A US fintech, mid-Series B, was building a real-time payments service handling card authorizations. They needed a senior Golang engineer with payments-rail experience — someone who understood the latency and idempotency demands of card auth at the network edge. Their existing backend was Java; the Go service was a greenfield project for performance reasons (Go's runtime characteristics fit the latency budget better than the JVM under their load profile). The hire would be the senior Go engineer on a 2-person team building this service in parallel with the rest of the org continuing on Java.

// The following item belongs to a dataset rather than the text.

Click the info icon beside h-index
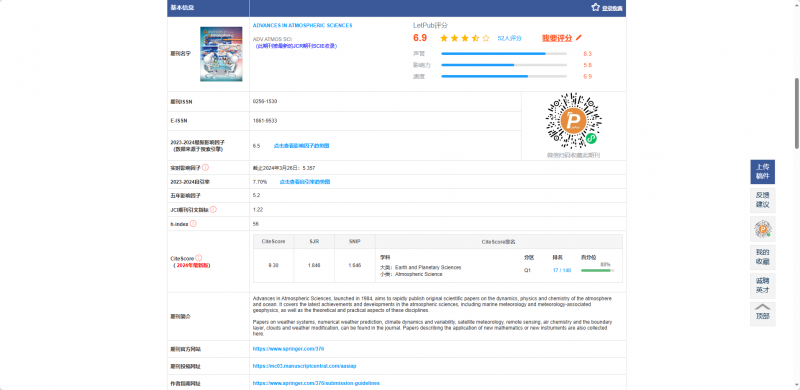This screenshot has width=800, height=390. pyautogui.click(x=193, y=224)
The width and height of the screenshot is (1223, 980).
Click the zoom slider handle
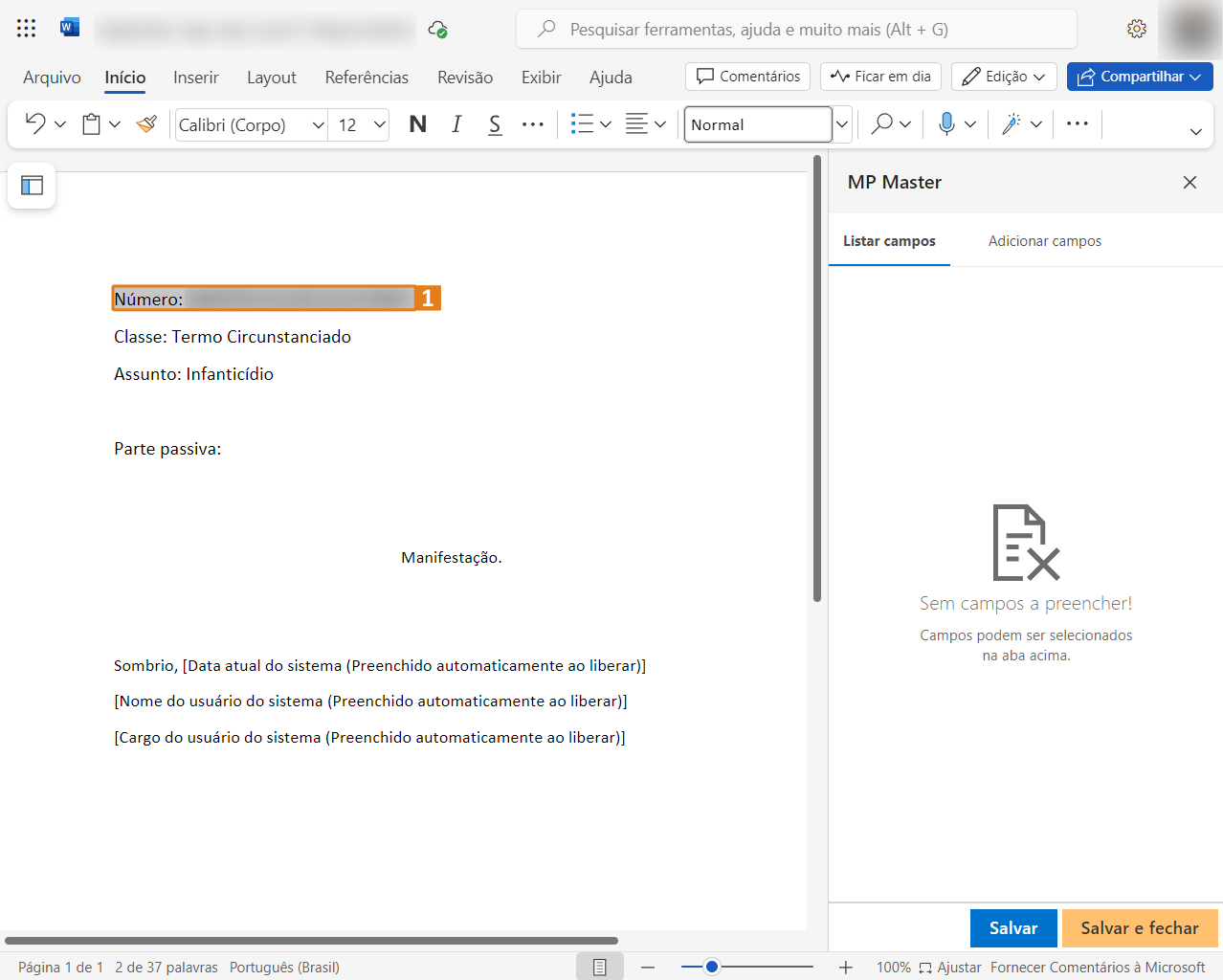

Go + payments is one of the narrowest specialty intersections in backend hiring. Most senior Go engineers have come up through infrastructure roles (Kubernetes, observability, networking) — not payments. Most payments engineers are on Java or Python. The candidates who sit in the intersection are usually employed at firms that have already made the Java-to-Go transition — Stripe, Adyen, Block — and they don't show up on the active market. The client knew this and had been searching for 9 weeks through their internal recruiting and one external agency, with one offer rejected and three failed live codings. The deadline was firm: the service had to go live before a Q3 partnership integration. The CTO came to us with a stipulation: don't waste my time on generic Go engineers. He'd rather see a small high-signal shortlist than a long one.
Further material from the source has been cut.